Pierre Manuel hat uns in seinem berühmten Werke „La Police de Paris dévoilée“ (Paris 1794) ein Werk hinterlassen, welches ein photographisch getreues Bild der sittlichen Zustände in der Stadt Paris vor dem Ausbruche der grossen Revolution genannt werden darf. Adolf Schmidt, einer der besten Kenner der französischen Geschichte im 18. Jahrhundert, welcher selbst in seinen „Tableaux de la Révolution Française“ ähnliche Berichte wie Manuel zusammengestellt hat, bezeichnet das Buch von Manuel als eine der zuverlässigsten Quellenschriften des 18. Jahrhunderts.[71]
Manuel hat in seinem berühmten Werke ein eignes Kapitel „De la police sur les prêtres.“[72] Er ergeht sich zunächst in bitteren satirischen Worten über die Keuschheitsgelübde der Priester und sagt (S. 294): „Ich will die wollüstigen Handlungen dieser Himmelsmissionare enthüllen, welche selbst die Leidenschaften der edlen und zartfühlenden Menschen in die Hölle verweisen. Diese Schuldigen zu nennen, heisst nicht sie entehren. Denn der keusche Mensch ist derjenige, welcher bei seiner Frau schläft.“ Kann die Unsittlichkeit des Zölibats besser und würdiger charakterisiert werden, als Manuel es mit diesen Worten getan hat?
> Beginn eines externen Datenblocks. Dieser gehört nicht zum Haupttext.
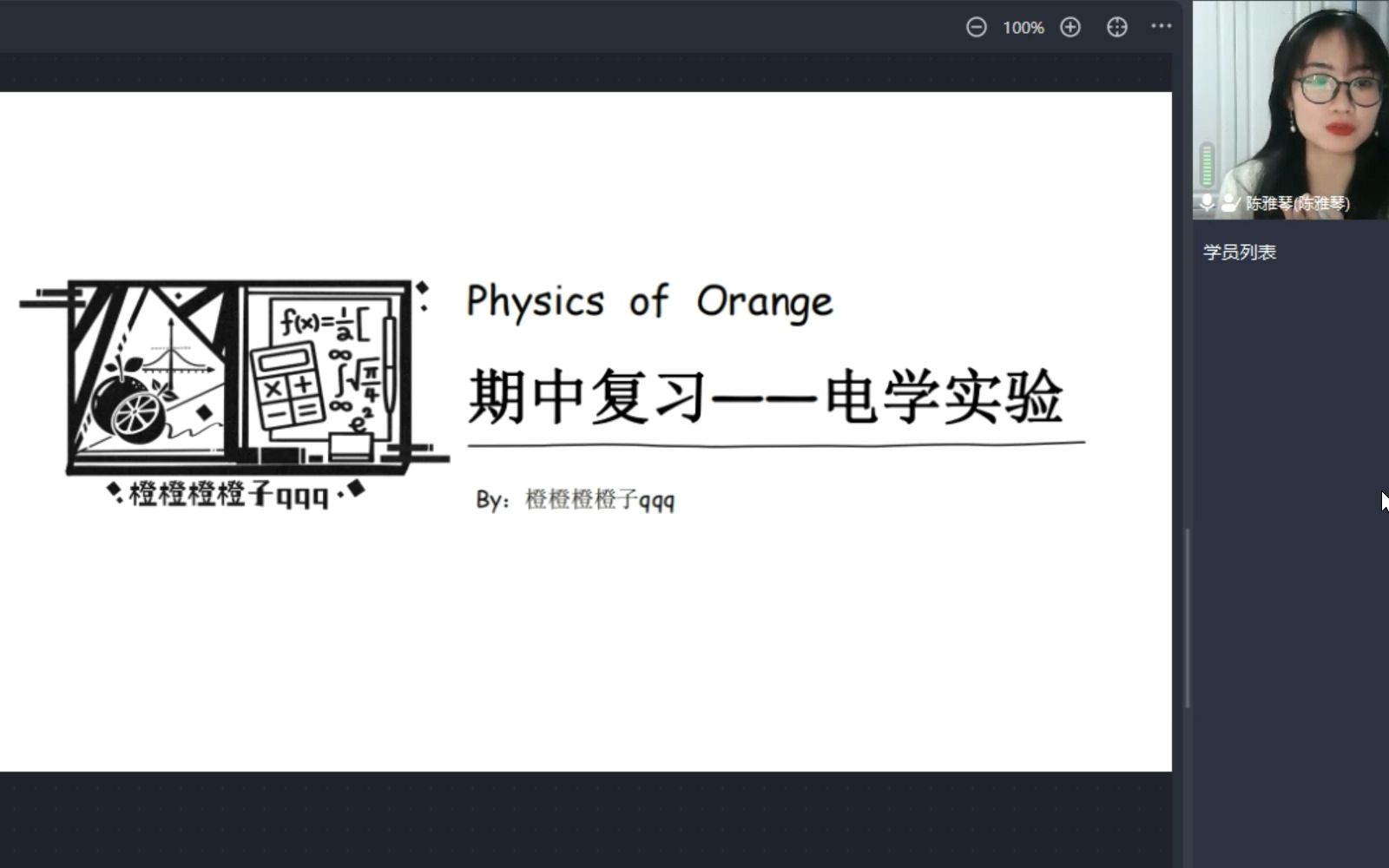Viewport: 1389px width, 868px height.
Task: Click the microphone icon on the presenter video
Action: coord(1207,205)
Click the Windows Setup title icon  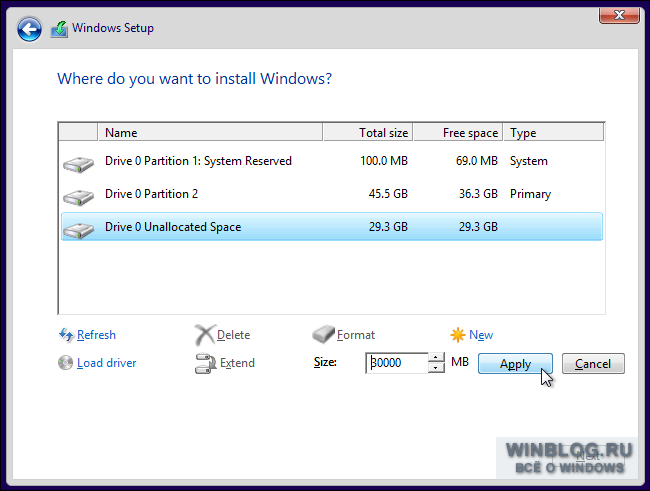coord(59,29)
Die nun folgenden Berichte beruhen auf den Protokollen des Polizeiinspektors, auf den Berichten der Kommissare, auf den Geständnissen der Schuldigen und auf den Mitteilungen ihrer Vorgesetzten. Wir geben die hervorstechendsten Berichte wörtlich wieder.
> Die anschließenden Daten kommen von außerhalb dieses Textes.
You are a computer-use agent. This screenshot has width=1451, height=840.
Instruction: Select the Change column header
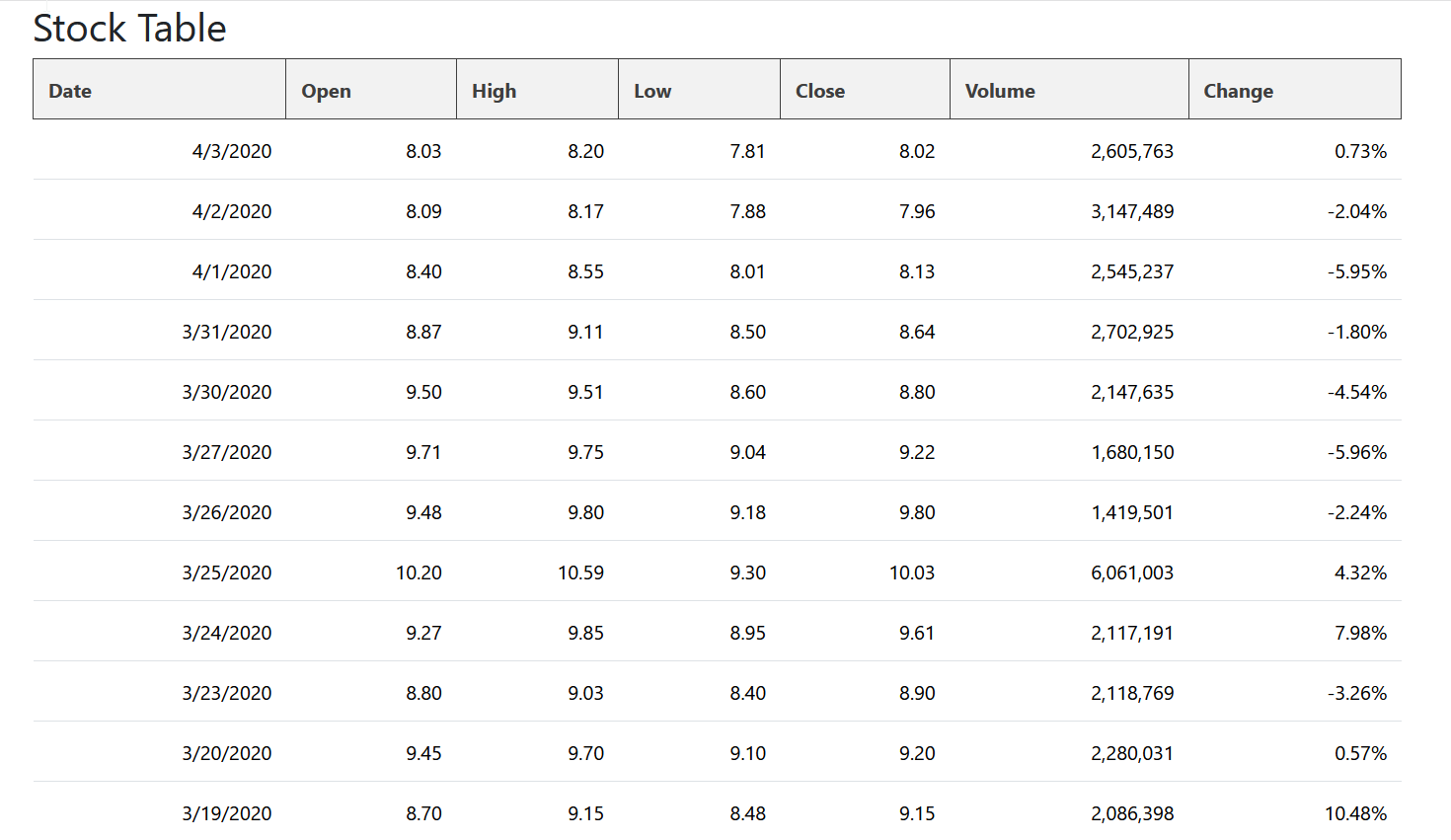point(1238,91)
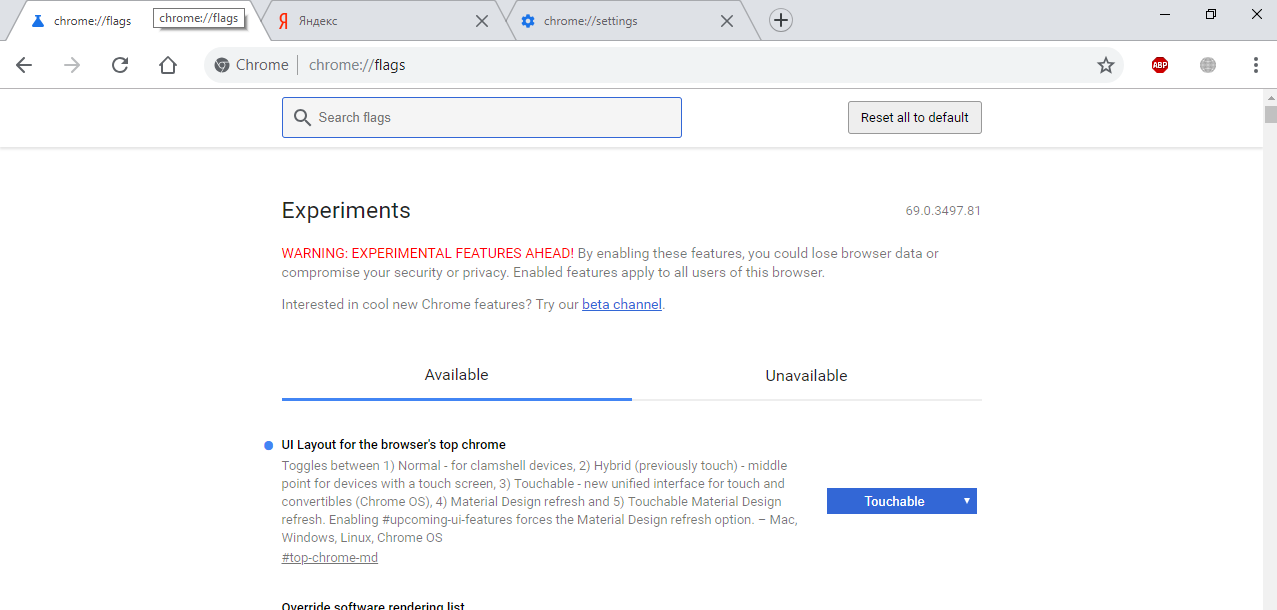Click the back navigation arrow
Viewport: 1277px width, 610px height.
pyautogui.click(x=24, y=65)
Franziskaner (S. 295–297): 12. Februar 1760. Der Bruder François Lortal, Profess des Hauses von Toulouse, im Hause der Laurent, rue de Chantre, bei der Zéphire. Er hat die Maxime des Virgil ins Praktische umgesetzt: nudus ara? sere nudus! Kommissar Thierion, Inspektor Marais.